On Thursday, members of DSS met with officials from Ville Platte to discuss the proposed site. DSS had been attempting to sign a lease for the use of the old Wal-Mart building. The proposed lease would have paid $666.66 per day during an unoccupied period of the building and $833.33 per day during an occupied period. If the building was occupied for more than 20 days, the full amount of $25,000 would have been paid to the owner of the old Walmart building, Larry Leger. The lease could have been in effect for up to three years.

Since local officials had heard of DSS plans, there had been major opposition from several areas.

Liz Hill, director of 9-1-1 and as OEP (Office of Emergency Preparedness) director, she had concerns. She believed this was a good decision on the part of the state, who made lots of efforts after the initial contact with city and parish officials, to learn more about the issues of bringing a critical transportation needs shelter to Ville Platte. She said the parish is just too small of an area to house 1,500 to 2,000 evacuees on top of what the parish normally sees during an emergency. “We’re just too small.”
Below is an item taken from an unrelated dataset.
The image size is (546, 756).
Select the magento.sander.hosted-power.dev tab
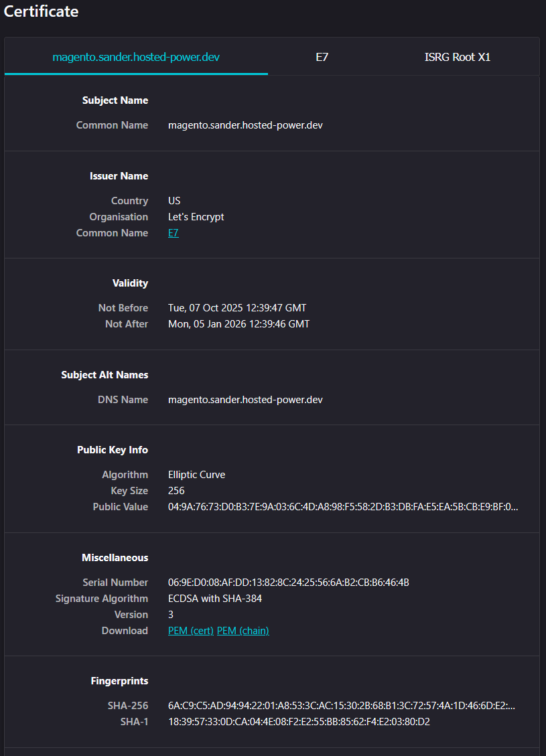coord(136,57)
Ville Platte Police Chief Neal Lartigue was concerned with public safety. He said this area’s supplies would be depleted, and during the discussions, the state couldn’t promise it could bring in supplies. “All of our resources would be depleted quickly,” he said. He said an additional 2,000 people on top of those who drive in to Chicot Park and Crooked Creek was a major concern when it came to safety and supplies. He also said the crime rate was considered, and the state could not keep people inside the shelter. Lartigue said he was concerned about people walking down the four-lane highway and the possibility of accidents occurring in the area.

Sheriff Eddie Soileau was also concerned with safety. He said he did not see any support for this shelter from the public either. He said it was important to bring the concerns of the citizens he represents to the meeting.
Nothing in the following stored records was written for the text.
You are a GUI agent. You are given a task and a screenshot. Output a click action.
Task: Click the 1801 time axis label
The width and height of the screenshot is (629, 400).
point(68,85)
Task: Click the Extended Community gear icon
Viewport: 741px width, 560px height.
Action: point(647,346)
Bob Manuel, parish president, said the parish didn’t object to helping, but the state could not meet every single demand of these people. He said the parish would already have the task of working with the other evacuees who drive here, so there were several concerns. He said after several meetings, the state realized this also, and if they couldn’t meet the needs of the parish; law enforcement, medical, supplies for 2,000 people, then it wasn’t feasible.
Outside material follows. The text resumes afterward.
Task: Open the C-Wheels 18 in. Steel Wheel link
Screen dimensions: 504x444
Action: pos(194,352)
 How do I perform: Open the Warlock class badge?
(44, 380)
“They couldn’t guarantee all of these people’s needs would be met,” Manuel said. “Unless they can do that, it wasn’t feasible. We already have a hard time supporting those who seek help here.” Manuel added there was a concern about those transported here entering the community, and the state couldn’t make them stay at the shelter.

Michelet said the state would continue to find a location for a shelter to house those with special transportation needs. She did not know if there were other plans to utilize Ville Platte for the state’s emergency needs, but she said they would not use the parish for this particular shelter.